David Setis avait cependant cette trace de gentillesse sur le visage, parfois si sublime qu'elle ressemblait à cette trace de gentillesse que l'on retrouvait sur les visages des grands prophètes du monde moderne. Mais lorsque son faciès passait à l'ombre, et surtout au niveau de ses sourcils, il apparaissait ce ton effrayant sur ses rides et les découpures dans sa peau; un ton de mysticisme, de conjuration. Parfois, tard le soir, il enfilait le manteau du rêveur et s'asseyait silencieusement devant le feu, laissant son esprit explorer des lieux inconnus.
Il n'y avait pas d'électricité dans ce chalet, et l'éclat des lampes à huile s'amusait à déformer les traits des humains afin de les transformer en quelque chose d'inhumain. Et il était peut-être tard, et il faisait peut-être nuit noire, et les lampes avaient beau rire de leurs expressions, Simon avait bien remarqué que les yeux de son père s'étaient enfoncés plus loin dans son crâne, que ses joues s'étaient amaigries, et que le contour de ses dents se lisait sur la peau pressée autour de ses lèvres.
Le soleil commençait à se coucher lors de leur second jour à Rangeley Lake. La vie était solitaire ici, près d'un lac tout aussi solitaire, entouré par des bois d'un vert profond et d'un ciel qui faisait briller ses étoiles aussi fort qu'il le pouvait - sans doute pour impressioner l'eau en contrebas.
A l'intérieur du chalet se trouvait une cheminée, surmontée d'une tête d'élan aux cornes polies. Il y avait des armes à feu et des cannes à pêche sur les murs et des étagères supportant de la solide fiction Américaine - Twain, Melville, Stockton, et même une vieille édition de Bret Harte.
Une cuisine entièrement équipée et un four à bois leur fournissaient de délicieux repas, largement appréciés après une journée de marche dans les bois. Ce soir-là David Setis prépara un bouillon à la française avec tous les légumes qu'il avait à disposition. Ils mangèrent avec appétit, puis s'installèrent devant la cheminée pour fumer un peu. Ils discutèrent d'un voyage en Orient ensemble lorsque la porte de derrière s'écrasa contre son mur en laissant échapper un bruit d'explosion, et un vent glacial s'immisça dans le chalet, les faisant tous deux trembler.

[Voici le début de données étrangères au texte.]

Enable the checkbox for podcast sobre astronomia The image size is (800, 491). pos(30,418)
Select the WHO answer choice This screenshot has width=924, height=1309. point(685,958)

'Une tempête', annonça David en se levant. 'Il y en a parfois, dans cette région, et elles sont violentes. Le toit pourrait s'écarter au-dessus de ta chambre. Peut-être voudrais-tu dormir en bas, avec moi.' Ses doigts cliquetèrent sur le dessus de la tête de son fils, puis il alla chercher dans la cuisine de quoi barricader la porte flottante.
La chambre de Simon se trouvait à l'étage, à côté d'une salle remplie de vieux meubles. Il l'avait choisie parce qu'elle était à l'étage... Et parce que la seule autre chambre était occupée.
Il monta les escaliers rapidement et en silence. Le toit ne fuyait pas; il était même absurde de penser que ça pourrait être le cas. C'était son père, une fois de plus, qui suggérait qu'ils dorment ensemble. Il l'avait déjà fait auparavant, en chuchotant avec un air audacieux, comme s'il proposait un défi; le défi de dormir ensemble.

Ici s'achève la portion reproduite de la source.